[Start of section]

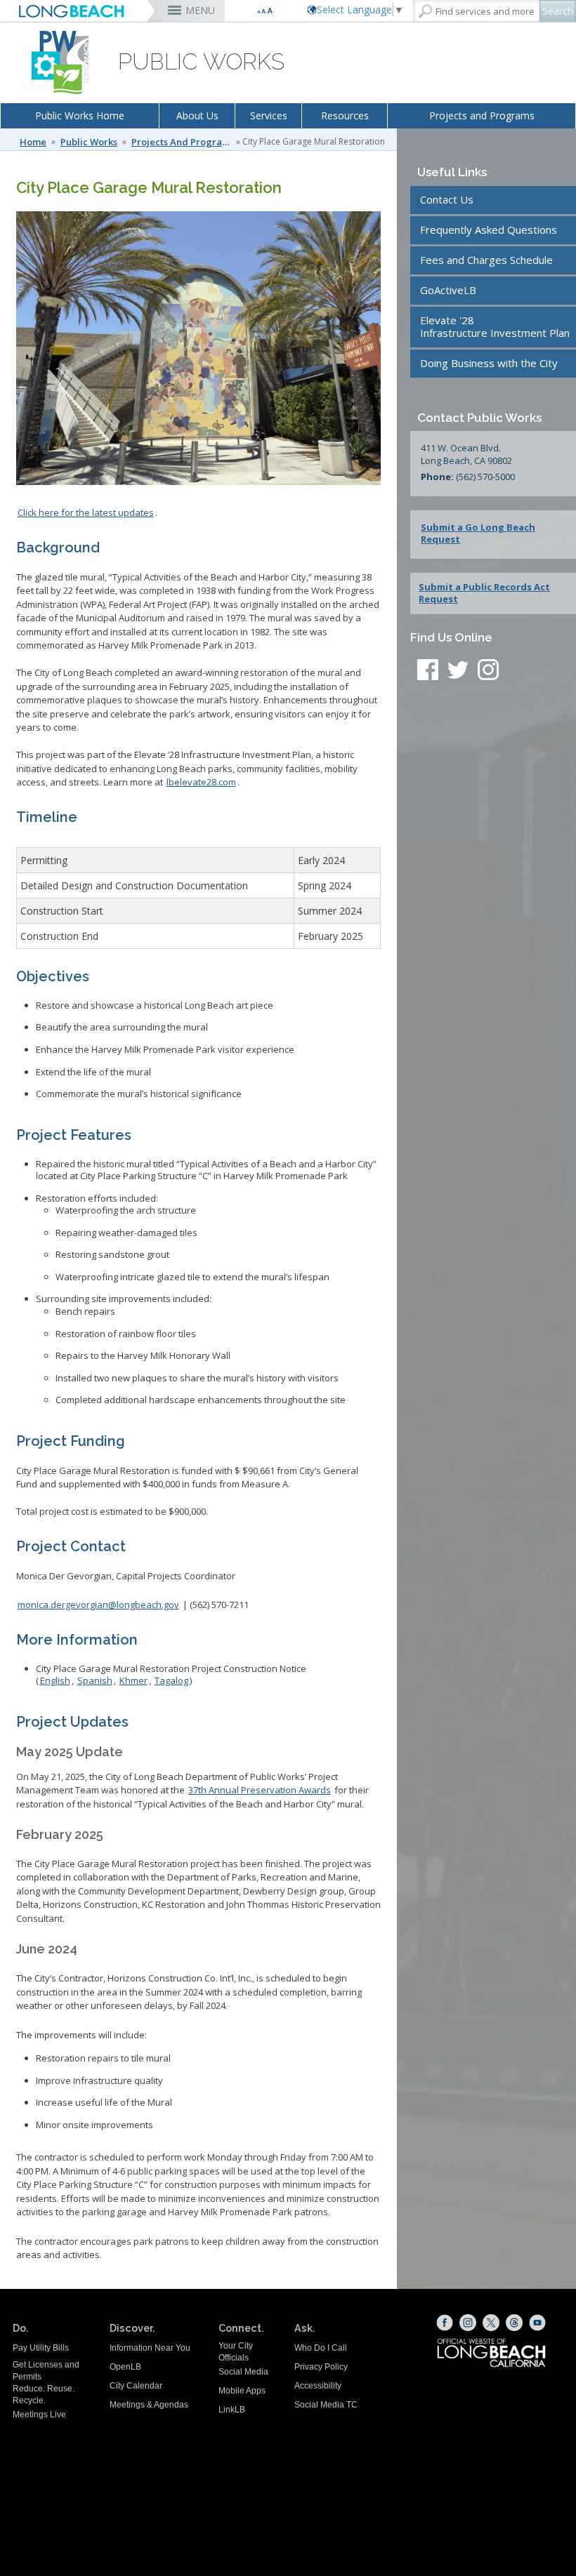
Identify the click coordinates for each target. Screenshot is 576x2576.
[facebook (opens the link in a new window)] (427, 671)
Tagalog (171, 1680)
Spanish (94, 1680)
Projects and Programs (482, 115)
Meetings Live (39, 2414)
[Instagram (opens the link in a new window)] (467, 2322)
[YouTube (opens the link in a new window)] (537, 2322)
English (55, 1680)
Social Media (243, 2372)
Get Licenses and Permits (46, 2371)
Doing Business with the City (489, 363)
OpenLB (125, 2367)
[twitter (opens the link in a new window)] (461, 671)
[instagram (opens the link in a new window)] (488, 671)
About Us (197, 115)
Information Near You (150, 2348)
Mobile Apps (242, 2391)
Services (268, 115)
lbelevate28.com (201, 782)
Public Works (88, 141)
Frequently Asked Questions (488, 230)
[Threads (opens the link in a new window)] (514, 2322)
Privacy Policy (321, 2367)
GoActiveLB (448, 290)
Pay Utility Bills (41, 2348)
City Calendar (136, 2386)
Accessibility (317, 2386)
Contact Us (446, 199)
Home (33, 141)
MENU (200, 10)
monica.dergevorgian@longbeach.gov (98, 1604)
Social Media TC (326, 2405)
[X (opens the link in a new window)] (491, 2322)
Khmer (133, 1680)
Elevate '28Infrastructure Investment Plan (495, 326)
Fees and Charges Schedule (486, 260)
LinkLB (231, 2410)
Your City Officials (235, 2352)
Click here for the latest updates (86, 512)
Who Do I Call (320, 2348)
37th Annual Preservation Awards (259, 1790)
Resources (345, 115)
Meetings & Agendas (149, 2405)
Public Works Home (79, 115)
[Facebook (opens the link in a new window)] (444, 2322)
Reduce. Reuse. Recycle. (43, 2394)
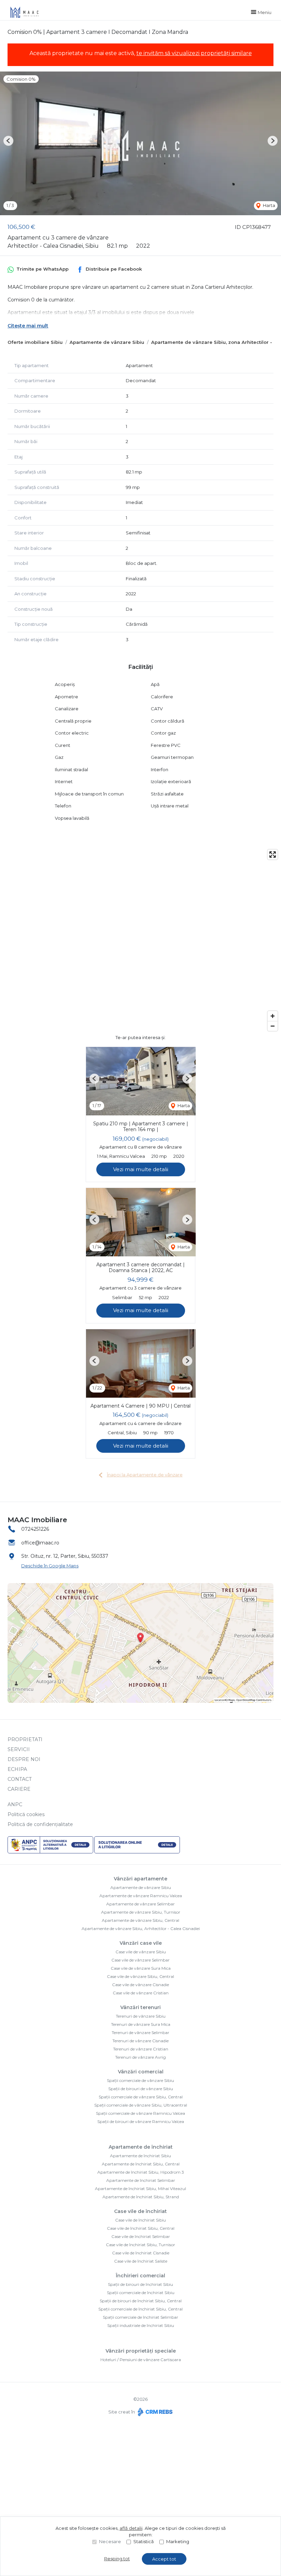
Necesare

[End of section]

What to produce » Write out each line above containing "window".

Output for this exercise »
[facebook (opens the link in a new window)] (427, 671)
[Instagram (opens the link in a new window)] (467, 2322)
[YouTube (opens the link in a new window)] (537, 2322)
[twitter (opens the link in a new window)] (461, 671)
[instagram (opens the link in a new window)] (488, 671)
[Threads (opens the link in a new window)] (514, 2322)
[X (opens the link in a new window)] (491, 2322)
[Facebook (opens the link in a new window)] (444, 2322)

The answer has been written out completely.